*** Opening RAW DATA ***

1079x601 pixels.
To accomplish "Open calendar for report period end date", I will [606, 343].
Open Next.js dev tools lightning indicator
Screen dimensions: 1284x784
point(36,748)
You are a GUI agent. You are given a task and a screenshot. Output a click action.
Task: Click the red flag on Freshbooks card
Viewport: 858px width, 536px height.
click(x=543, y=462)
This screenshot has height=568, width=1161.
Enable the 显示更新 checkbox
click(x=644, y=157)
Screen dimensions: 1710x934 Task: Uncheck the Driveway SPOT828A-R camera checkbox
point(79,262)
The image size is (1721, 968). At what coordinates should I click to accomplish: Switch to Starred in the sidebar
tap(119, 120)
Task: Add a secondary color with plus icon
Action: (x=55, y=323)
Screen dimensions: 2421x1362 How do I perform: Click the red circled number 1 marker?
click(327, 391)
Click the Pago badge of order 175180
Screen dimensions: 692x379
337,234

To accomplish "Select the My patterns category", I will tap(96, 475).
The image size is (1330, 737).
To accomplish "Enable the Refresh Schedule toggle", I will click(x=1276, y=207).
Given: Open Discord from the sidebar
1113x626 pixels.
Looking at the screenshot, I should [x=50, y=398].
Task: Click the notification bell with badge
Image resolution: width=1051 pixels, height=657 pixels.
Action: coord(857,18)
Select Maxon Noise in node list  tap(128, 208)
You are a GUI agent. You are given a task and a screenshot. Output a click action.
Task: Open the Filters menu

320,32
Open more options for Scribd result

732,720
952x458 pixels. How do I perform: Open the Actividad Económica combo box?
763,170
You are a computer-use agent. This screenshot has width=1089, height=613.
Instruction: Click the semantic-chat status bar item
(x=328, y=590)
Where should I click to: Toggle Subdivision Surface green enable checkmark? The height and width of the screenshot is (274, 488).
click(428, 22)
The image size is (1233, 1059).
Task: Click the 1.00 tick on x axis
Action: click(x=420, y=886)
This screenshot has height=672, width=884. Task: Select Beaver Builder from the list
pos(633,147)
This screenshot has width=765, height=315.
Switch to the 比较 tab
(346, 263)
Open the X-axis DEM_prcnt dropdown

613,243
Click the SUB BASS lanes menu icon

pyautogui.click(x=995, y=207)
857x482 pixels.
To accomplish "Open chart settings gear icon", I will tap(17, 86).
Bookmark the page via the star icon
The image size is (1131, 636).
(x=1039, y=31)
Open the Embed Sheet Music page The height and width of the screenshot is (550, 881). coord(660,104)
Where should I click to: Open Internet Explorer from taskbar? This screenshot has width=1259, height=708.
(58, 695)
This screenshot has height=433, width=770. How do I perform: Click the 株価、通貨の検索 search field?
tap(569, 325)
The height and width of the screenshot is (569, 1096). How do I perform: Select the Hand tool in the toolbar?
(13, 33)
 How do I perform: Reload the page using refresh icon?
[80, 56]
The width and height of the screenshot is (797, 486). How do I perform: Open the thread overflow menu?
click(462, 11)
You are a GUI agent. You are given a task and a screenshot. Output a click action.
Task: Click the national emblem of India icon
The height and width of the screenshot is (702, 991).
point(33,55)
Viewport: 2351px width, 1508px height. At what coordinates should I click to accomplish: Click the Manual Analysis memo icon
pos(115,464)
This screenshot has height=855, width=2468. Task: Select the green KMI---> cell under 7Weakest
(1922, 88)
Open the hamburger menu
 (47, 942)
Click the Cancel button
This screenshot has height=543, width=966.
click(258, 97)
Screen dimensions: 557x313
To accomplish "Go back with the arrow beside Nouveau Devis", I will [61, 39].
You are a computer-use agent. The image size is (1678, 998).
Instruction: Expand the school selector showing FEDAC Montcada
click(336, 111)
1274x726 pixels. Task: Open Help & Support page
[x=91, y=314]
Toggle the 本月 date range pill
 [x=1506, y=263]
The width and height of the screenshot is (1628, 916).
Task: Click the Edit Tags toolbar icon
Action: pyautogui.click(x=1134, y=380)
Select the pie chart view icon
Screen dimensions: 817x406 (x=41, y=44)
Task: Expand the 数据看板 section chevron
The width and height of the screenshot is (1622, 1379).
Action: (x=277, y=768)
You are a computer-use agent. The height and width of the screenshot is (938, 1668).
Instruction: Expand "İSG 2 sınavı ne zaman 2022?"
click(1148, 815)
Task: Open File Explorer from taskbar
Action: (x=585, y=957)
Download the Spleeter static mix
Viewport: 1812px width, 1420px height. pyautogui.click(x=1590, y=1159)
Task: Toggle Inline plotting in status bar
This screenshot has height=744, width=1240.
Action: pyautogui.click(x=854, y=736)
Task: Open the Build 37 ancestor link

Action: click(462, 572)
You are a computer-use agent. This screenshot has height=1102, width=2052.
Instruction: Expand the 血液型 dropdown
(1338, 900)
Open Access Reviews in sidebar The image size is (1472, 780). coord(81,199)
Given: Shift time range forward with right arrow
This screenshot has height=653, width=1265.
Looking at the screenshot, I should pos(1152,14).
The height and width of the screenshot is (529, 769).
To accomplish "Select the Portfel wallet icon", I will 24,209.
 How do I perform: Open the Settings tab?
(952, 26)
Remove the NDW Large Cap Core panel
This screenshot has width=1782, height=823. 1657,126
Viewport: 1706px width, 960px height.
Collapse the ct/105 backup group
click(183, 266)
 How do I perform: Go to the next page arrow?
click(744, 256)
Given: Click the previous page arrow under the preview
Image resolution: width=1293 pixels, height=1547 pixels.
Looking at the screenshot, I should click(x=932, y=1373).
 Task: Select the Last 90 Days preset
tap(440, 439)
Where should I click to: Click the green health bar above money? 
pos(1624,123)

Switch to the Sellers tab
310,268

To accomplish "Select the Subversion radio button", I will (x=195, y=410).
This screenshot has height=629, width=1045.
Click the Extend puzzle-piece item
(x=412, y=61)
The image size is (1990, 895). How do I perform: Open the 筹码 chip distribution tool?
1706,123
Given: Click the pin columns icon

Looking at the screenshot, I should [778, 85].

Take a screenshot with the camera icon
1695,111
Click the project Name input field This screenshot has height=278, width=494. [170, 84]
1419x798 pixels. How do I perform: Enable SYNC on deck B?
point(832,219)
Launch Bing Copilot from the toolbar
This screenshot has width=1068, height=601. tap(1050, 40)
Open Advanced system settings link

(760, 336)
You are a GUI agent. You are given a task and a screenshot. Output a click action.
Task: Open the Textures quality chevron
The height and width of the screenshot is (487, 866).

*** Closing RAW DATA ***

- [TASK REQUIREMENTS]:
All of the records need to be returned exactly as they are.

- [WRITTEN SOLUTION]:
1079x601 pixels.
To accomplish "Open calendar for report period end date", I will [606, 343].
Open Next.js dev tools lightning indicator
Screen dimensions: 1284x784
point(36,748)
You are a GUI agent. You are given a task and a screenshot. Output a click action.
Task: Click the red flag on Freshbooks card
Viewport: 858px width, 536px height.
click(x=543, y=462)
This screenshot has height=568, width=1161.
Enable the 显示更新 checkbox
click(x=644, y=157)
Screen dimensions: 1710x934 Task: Uncheck the Driveway SPOT828A-R camera checkbox
point(79,262)
The image size is (1721, 968). At what coordinates should I click to accomplish: Switch to Starred in the sidebar
tap(119, 120)
Task: Add a secondary color with plus icon
Action: (x=55, y=323)
Screen dimensions: 2421x1362 How do I perform: Click the red circled number 1 marker?
click(327, 391)
Click the Pago badge of order 175180
Screen dimensions: 692x379
337,234

To accomplish "Select the My patterns category", I will tap(96, 475).
The image size is (1330, 737).
To accomplish "Enable the Refresh Schedule toggle", I will click(x=1276, y=207).
Given: Open Discord from the sidebar
1113x626 pixels.
Looking at the screenshot, I should [x=50, y=398].
Task: Click the notification bell with badge
Image resolution: width=1051 pixels, height=657 pixels.
Action: coord(857,18)
Select Maxon Noise in node list  tap(128, 208)
You are a GUI agent. You are given a task and a screenshot. Output a click action.
Task: Open the Filters menu

320,32
Open more options for Scribd result

732,720
952x458 pixels. How do I perform: Open the Actividad Económica combo box?
763,170
You are a computer-use agent. This screenshot has width=1089, height=613.
Instruction: Click the semantic-chat status bar item
(x=328, y=590)
Where should I click to: Toggle Subdivision Surface green enable checkmark? The height and width of the screenshot is (274, 488).
click(428, 22)
The image size is (1233, 1059).
Task: Click the 1.00 tick on x axis
Action: click(x=420, y=886)
This screenshot has height=672, width=884. Task: Select Beaver Builder from the list
pos(633,147)
This screenshot has width=765, height=315.
Switch to the 比较 tab
(346, 263)
Open the X-axis DEM_prcnt dropdown

613,243
Click the SUB BASS lanes menu icon

pyautogui.click(x=995, y=207)
857x482 pixels.
To accomplish "Open chart settings gear icon", I will tap(17, 86).
Bookmark the page via the star icon
The image size is (1131, 636).
(x=1039, y=31)
Open the Embed Sheet Music page The height and width of the screenshot is (550, 881). coord(660,104)
Where should I click to: Open Internet Explorer from taskbar? This screenshot has width=1259, height=708.
(58, 695)
This screenshot has height=433, width=770. How do I perform: Click the 株価、通貨の検索 search field?
tap(569, 325)
The height and width of the screenshot is (569, 1096). How do I perform: Select the Hand tool in the toolbar?
(13, 33)
 How do I perform: Reload the page using refresh icon?
[80, 56]
The width and height of the screenshot is (797, 486). How do I perform: Open the thread overflow menu?
click(462, 11)
You are a GUI agent. You are given a task and a screenshot. Output a click action.
Task: Click the national emblem of India icon
The height and width of the screenshot is (702, 991).
point(33,55)
Viewport: 2351px width, 1508px height. At what coordinates should I click to accomplish: Click the Manual Analysis memo icon
pos(115,464)
This screenshot has height=855, width=2468. Task: Select the green KMI---> cell under 7Weakest
(1922, 88)
Open the hamburger menu
 (47, 942)
Click the Cancel button
This screenshot has height=543, width=966.
click(258, 97)
Screen dimensions: 557x313
To accomplish "Go back with the arrow beside Nouveau Devis", I will [61, 39].
You are a computer-use agent. The image size is (1678, 998).
Instruction: Expand the school selector showing FEDAC Montcada
click(336, 111)
1274x726 pixels. Task: Open Help & Support page
[x=91, y=314]
Toggle the 本月 date range pill
 [x=1506, y=263]
The width and height of the screenshot is (1628, 916).
Task: Click the Edit Tags toolbar icon
Action: pyautogui.click(x=1134, y=380)
Select the pie chart view icon
Screen dimensions: 817x406 (x=41, y=44)
Task: Expand the 数据看板 section chevron
The width and height of the screenshot is (1622, 1379).
Action: (x=277, y=768)
You are a computer-use agent. The height and width of the screenshot is (938, 1668).
Instruction: Expand "İSG 2 sınavı ne zaman 2022?"
click(1148, 815)
Task: Open File Explorer from taskbar
Action: (x=585, y=957)
Download the Spleeter static mix
Viewport: 1812px width, 1420px height. pyautogui.click(x=1590, y=1159)
Task: Toggle Inline plotting in status bar
This screenshot has height=744, width=1240.
Action: pyautogui.click(x=854, y=736)
Task: Open the Build 37 ancestor link

Action: click(462, 572)
You are a computer-use agent. This screenshot has height=1102, width=2052.
Instruction: Expand the 血液型 dropdown
(1338, 900)
Open Access Reviews in sidebar The image size is (1472, 780). coord(81,199)
Given: Shift time range forward with right arrow
This screenshot has height=653, width=1265.
Looking at the screenshot, I should pos(1152,14).
The height and width of the screenshot is (529, 769).
To accomplish "Select the Portfel wallet icon", I will 24,209.
 How do I perform: Open the Settings tab?
(952, 26)
Remove the NDW Large Cap Core panel
This screenshot has width=1782, height=823. 1657,126
Viewport: 1706px width, 960px height.
Collapse the ct/105 backup group
click(183, 266)
 How do I perform: Go to the next page arrow?
click(744, 256)
Given: Click the previous page arrow under the preview
Image resolution: width=1293 pixels, height=1547 pixels.
Looking at the screenshot, I should click(x=932, y=1373).
 Task: Select the Last 90 Days preset
tap(440, 439)
Where should I click to: Click the green health bar above money? 
pos(1624,123)

Switch to the Sellers tab
310,268

To accomplish "Select the Subversion radio button", I will (x=195, y=410).
This screenshot has height=629, width=1045.
Click the Extend puzzle-piece item
(x=412, y=61)
The image size is (1990, 895). How do I perform: Open the 筹码 chip distribution tool?
1706,123
Given: Click the pin columns icon

Looking at the screenshot, I should [778, 85].

Take a screenshot with the camera icon
1695,111
Click the project Name input field This screenshot has height=278, width=494. [170, 84]
1419x798 pixels. How do I perform: Enable SYNC on deck B?
point(832,219)
Launch Bing Copilot from the toolbar
This screenshot has width=1068, height=601. tap(1050, 40)
Open Advanced system settings link

(760, 336)
You are a GUI agent. You are given a task and a screenshot. Output a click action.
Task: Open the Textures quality chevron
The height and width of the screenshot is (487, 866).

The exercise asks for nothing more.